Subtilités et ramadan

Dieu qu'il est difficile de parler d'un jeune de banlieue et de ses difficultés en étant subtil et sans tomber dans la caricature. Dieu qu'il est difficile de maîtriser son propos quand tout est interprété et sur-interprété. Quand tout un chacun se sent visé par le moindre propos que l'on croyait anodin. On rame un peu avec notre spectacle, il faut le  dire.

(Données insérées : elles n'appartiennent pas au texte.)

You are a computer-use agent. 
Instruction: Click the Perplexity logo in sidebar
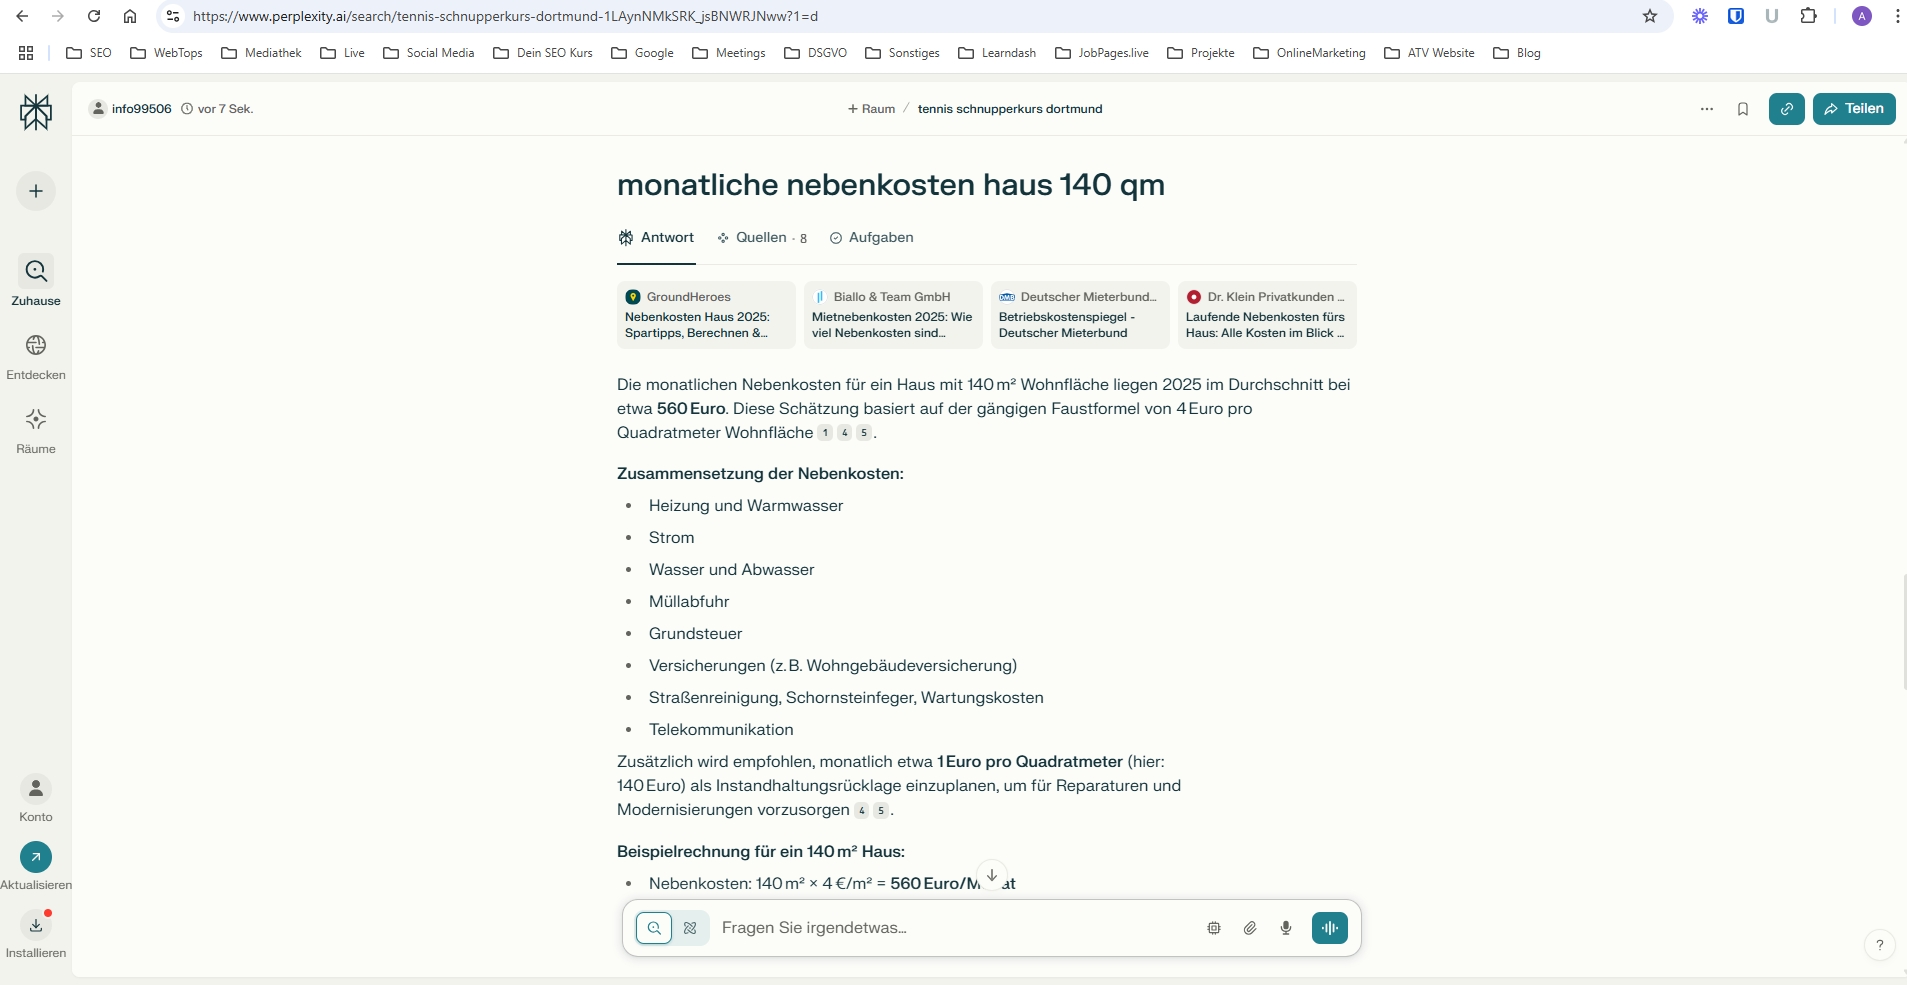click(36, 112)
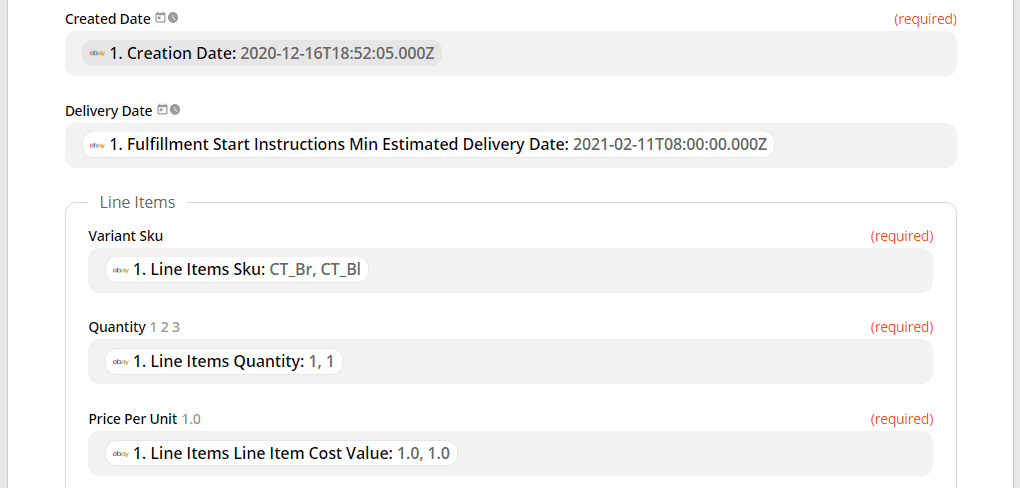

C'est éprouvant cette double vie, j'ai un peu de mal à suivre.
Je n'ai pas une minute à moi entre répétitions et lycée. Le manque de sommeil s'accumule aux trajets en train, aux heures passées à essayer de maîtriser ses émotions, poser sa voix, sa voie, aux prises de becs avec notre metteur en scène.
Comme si cela ne suffisait pas. Le Ramadan est là. Je hais ce mois où les élèves se vautrent dans la fatigue et dans une solidarité factice.

J'ai beau être croyante et musulmane. Cela m'énèverve de plus en plus. Le mot religion ne veut plus du tout dire "relier". Il enchaîne.

Je ne supporte pas l'idée que des élèves, voire des collègues d'origine nord-africaine n'aillent pas à la cantine pour éviter le regard des autres.
Moi j'aime bien la cantine en ce moment parce qu'elle est vide.. il n'y a plus de queue à faire.

Je n'ai jamais été autant en paix avec moi-même et mes démangeaisons mystiques.

Mes élèves me posent des questions, je me sens tenue de sortir de mon sacro-saint devoir de réserve face à tant de demandes. Je ne peux pas esquiver. Je reste avec eux pendant la récréation pour répondre. Déjà pour leur dire qu'ils ne devraient pas la poser cette question. Que j'admire et respecte ceux qui ont décidé de faire le jeûne. Mais que moi je ne leur poserai jamais cette question. Parce que nous ne sommes pas là dans cette classe pour ça. Qu'ils ont un bac à passer. Et que dormir un mois durant affalé sur la table va rendre la tâche difficile. Qu'il ne faut pas tout mélanger non plus. Que c'est bien, si jeûner les rend plus fort, plus serein, plus tolérant, plus ouvert, plus sensible à l'autre. Autrement, je n'en vois pas l'intérêt.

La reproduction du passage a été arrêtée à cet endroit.